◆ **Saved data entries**
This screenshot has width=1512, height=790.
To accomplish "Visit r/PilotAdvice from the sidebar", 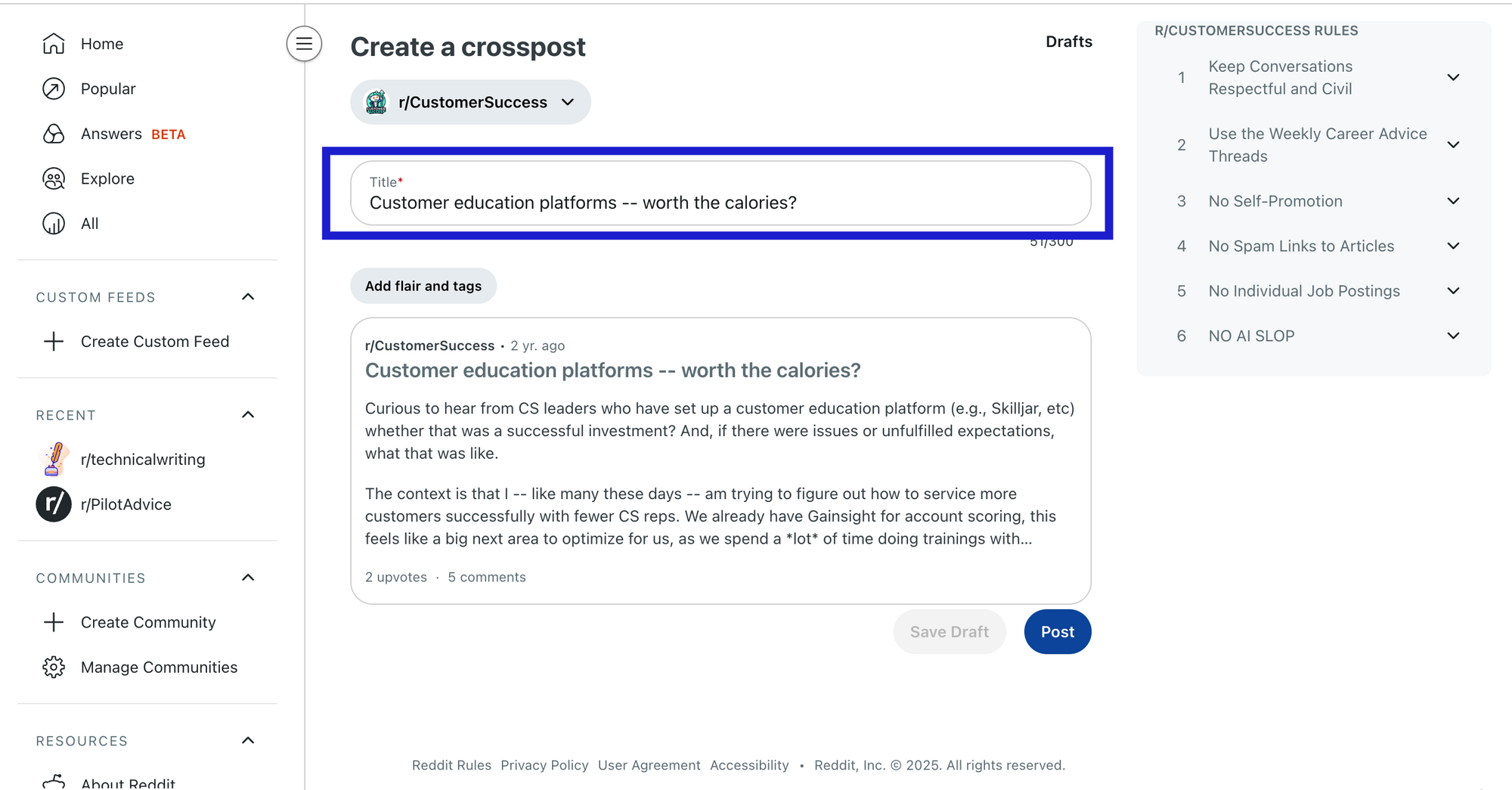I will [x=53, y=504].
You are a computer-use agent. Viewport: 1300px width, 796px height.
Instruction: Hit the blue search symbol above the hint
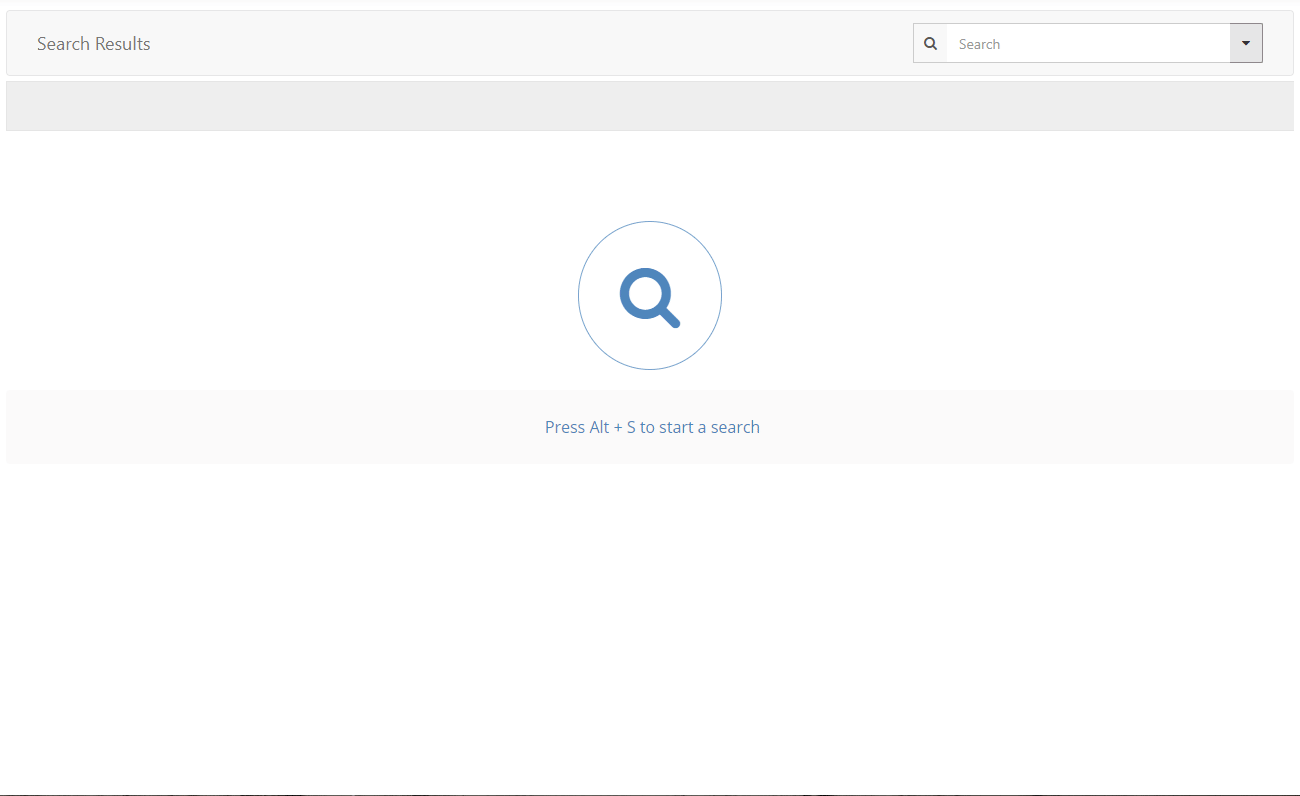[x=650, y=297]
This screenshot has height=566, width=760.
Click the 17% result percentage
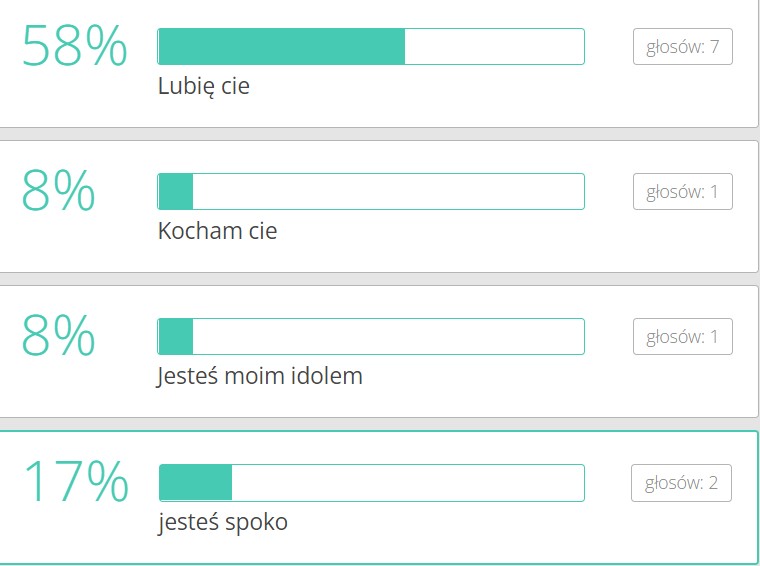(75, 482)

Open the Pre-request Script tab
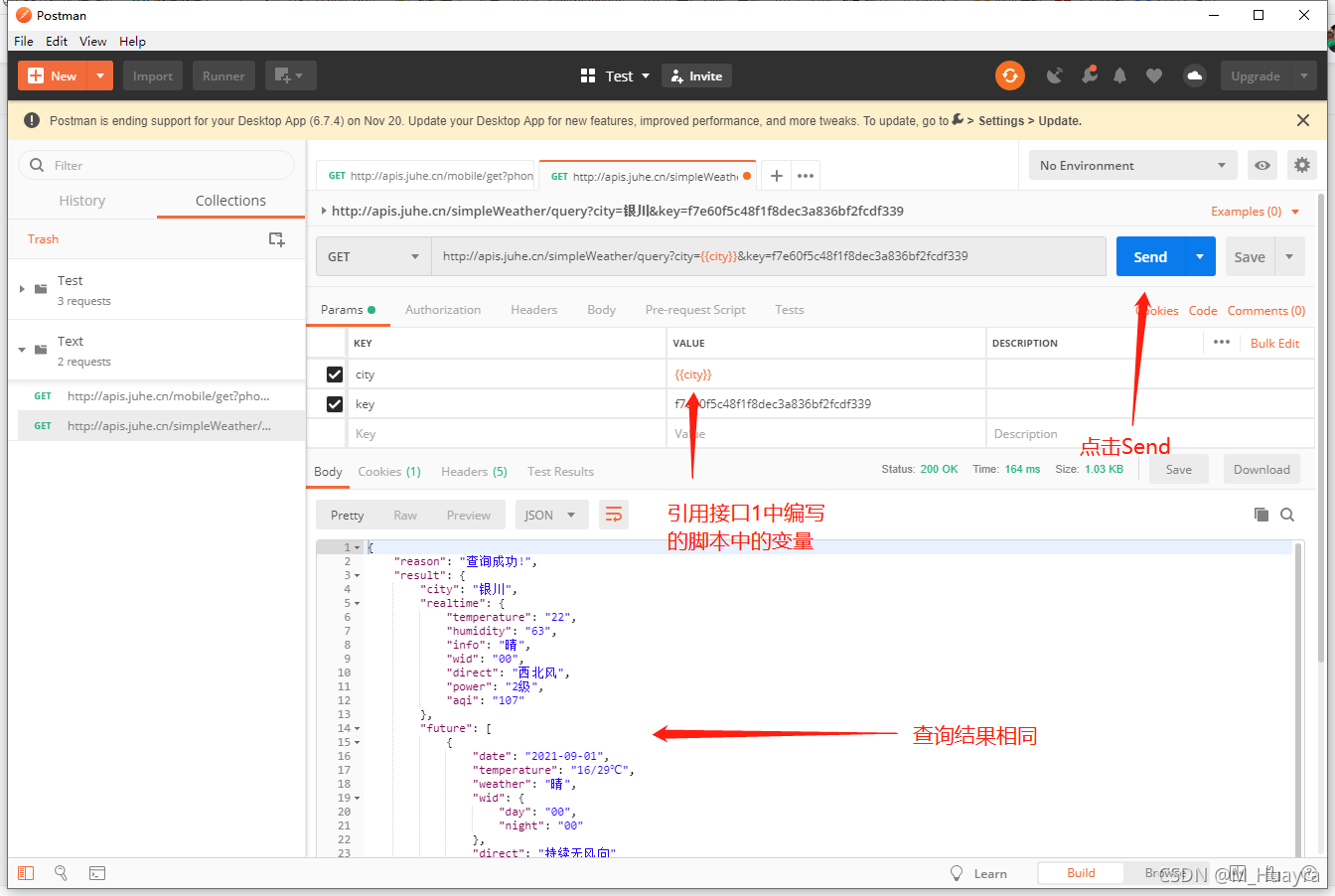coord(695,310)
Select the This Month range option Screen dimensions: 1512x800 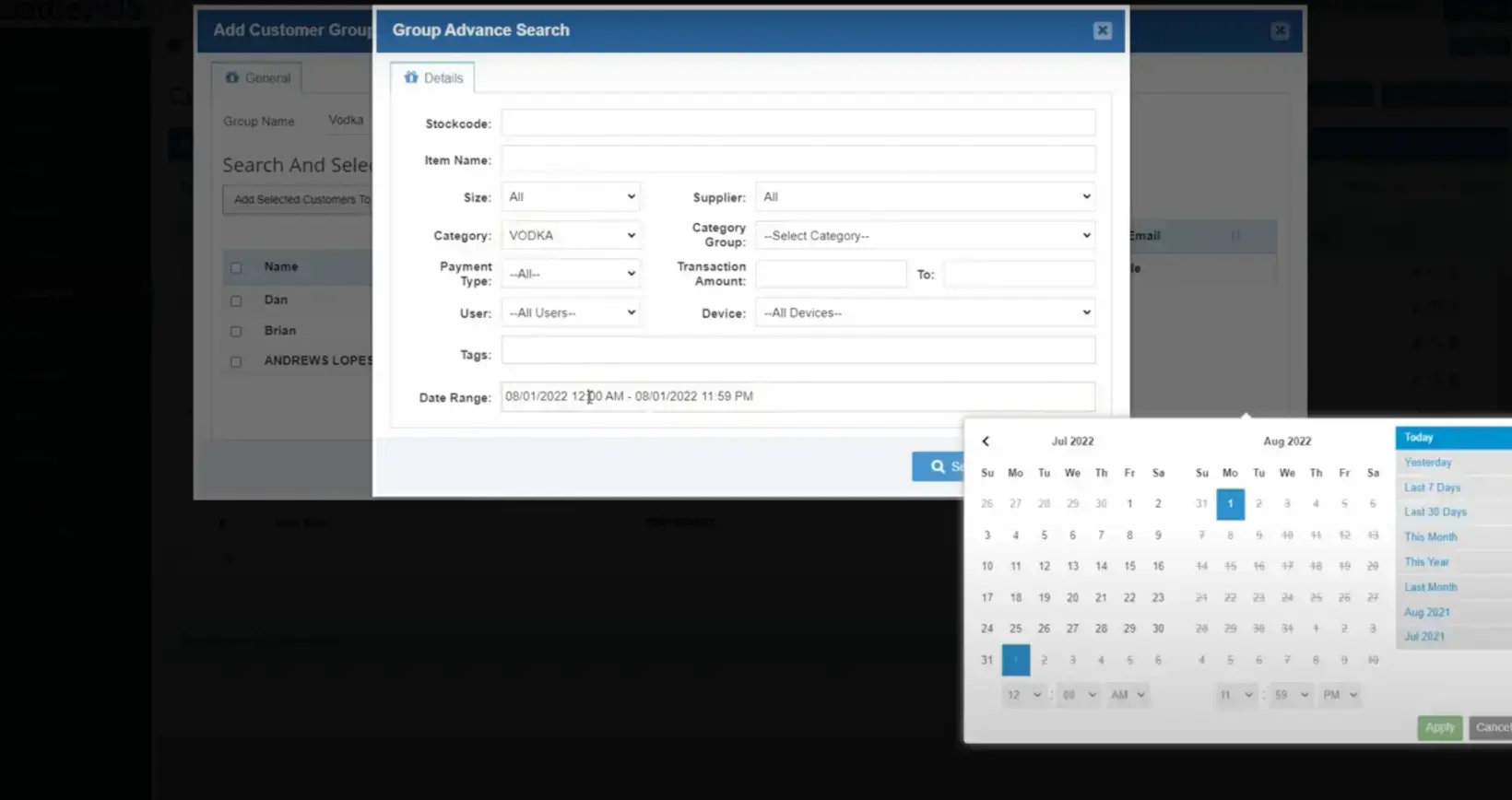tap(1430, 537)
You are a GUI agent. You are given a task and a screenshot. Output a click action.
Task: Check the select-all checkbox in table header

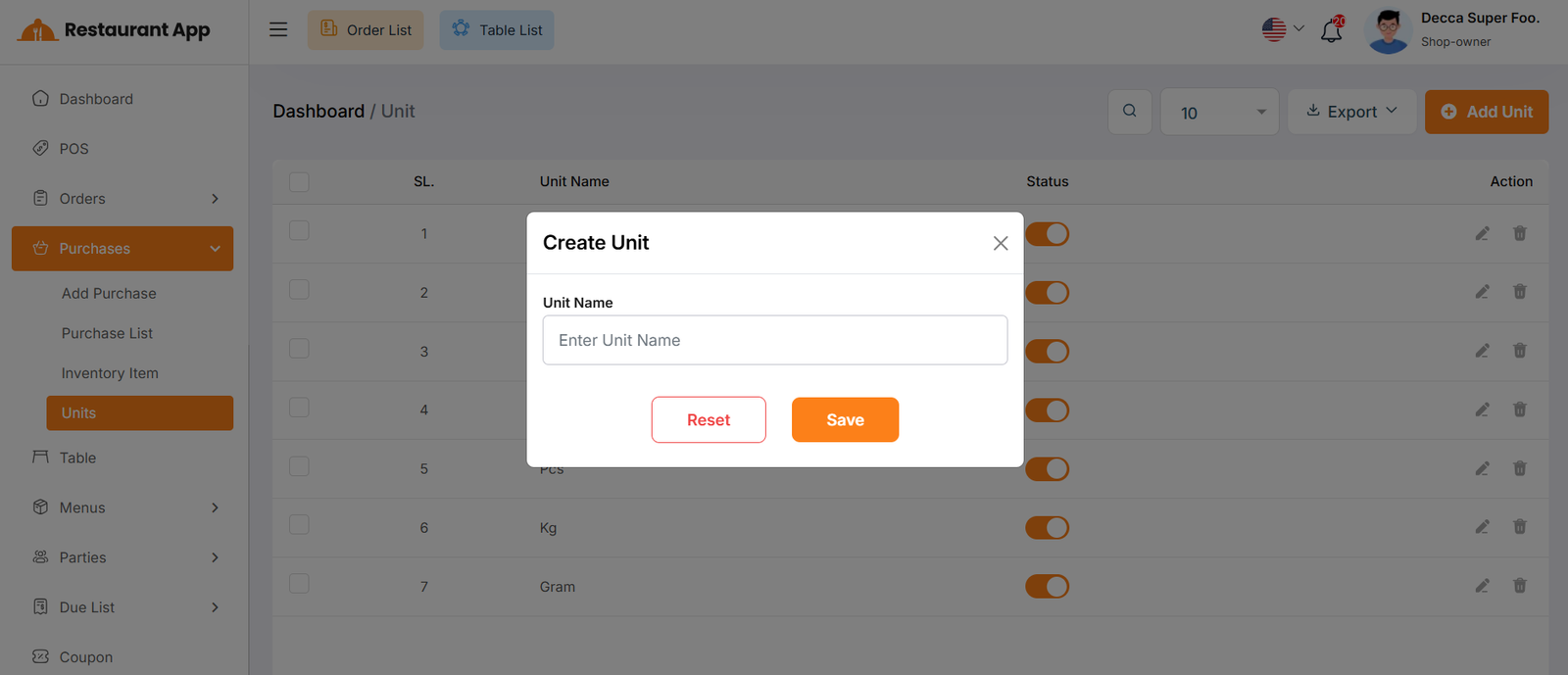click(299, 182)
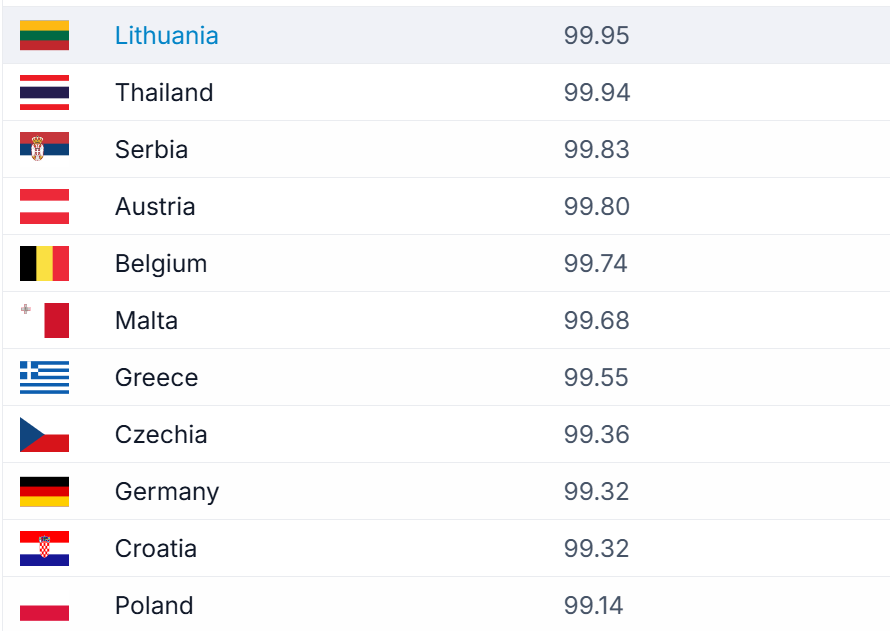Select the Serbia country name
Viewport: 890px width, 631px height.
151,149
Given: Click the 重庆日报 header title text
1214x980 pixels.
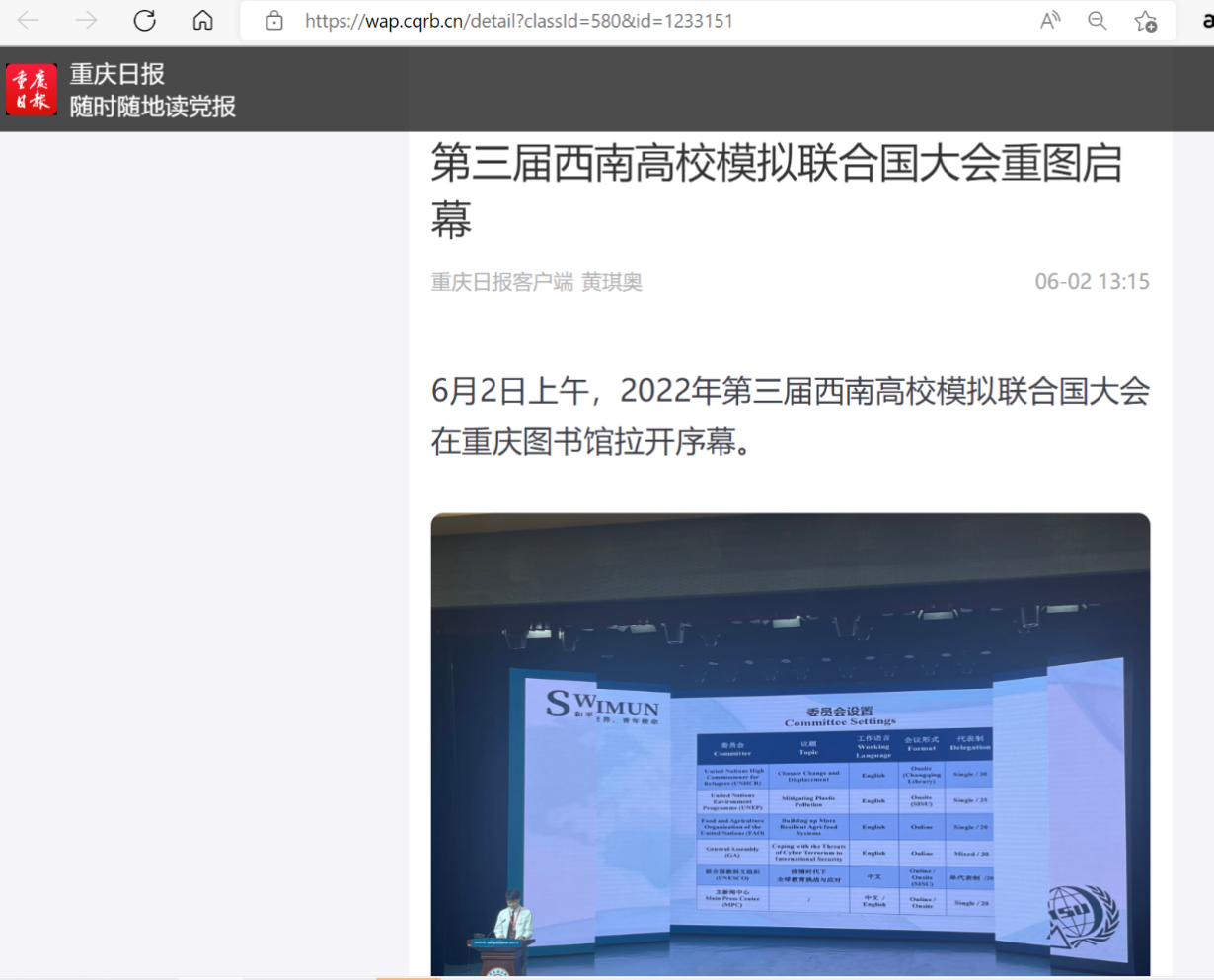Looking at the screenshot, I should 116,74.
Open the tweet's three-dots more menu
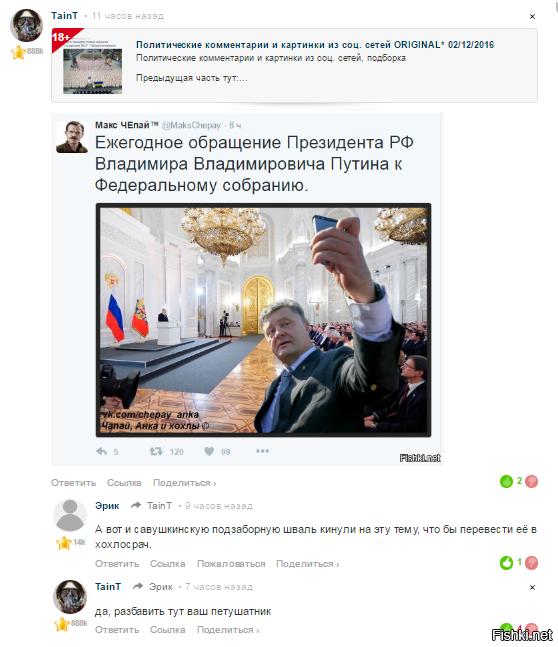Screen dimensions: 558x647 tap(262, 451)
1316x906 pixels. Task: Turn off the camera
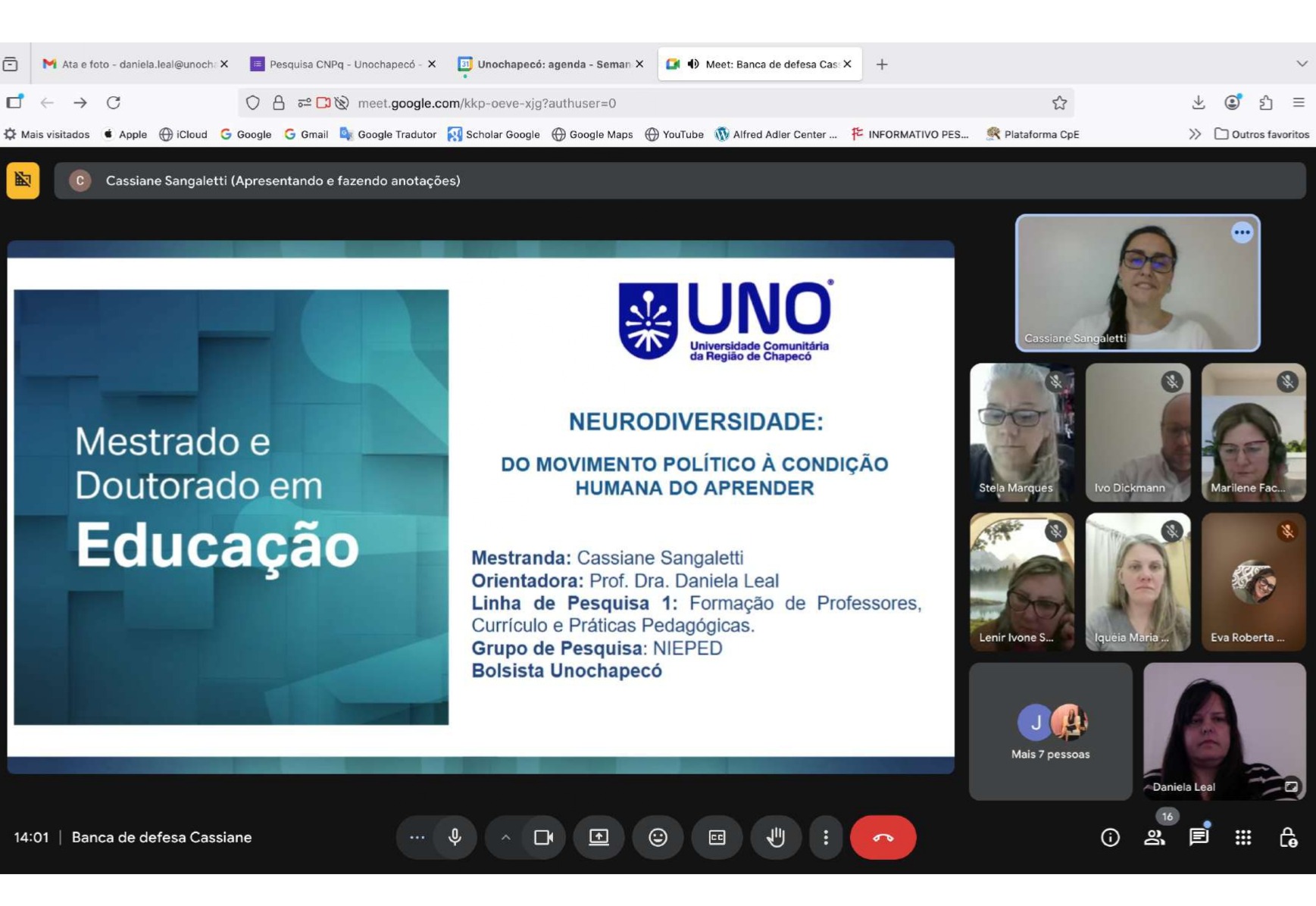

◆ **WORK TASK**
When the string "agent" appears in a line of the records above, that line is to be copied.

◆ **EXERCISE SOLUTION**
You are a computer-use agent. Viewport: 1300px width, 796px height.
You are a GUI agent. You are given a task and a screenshot. Output a click action.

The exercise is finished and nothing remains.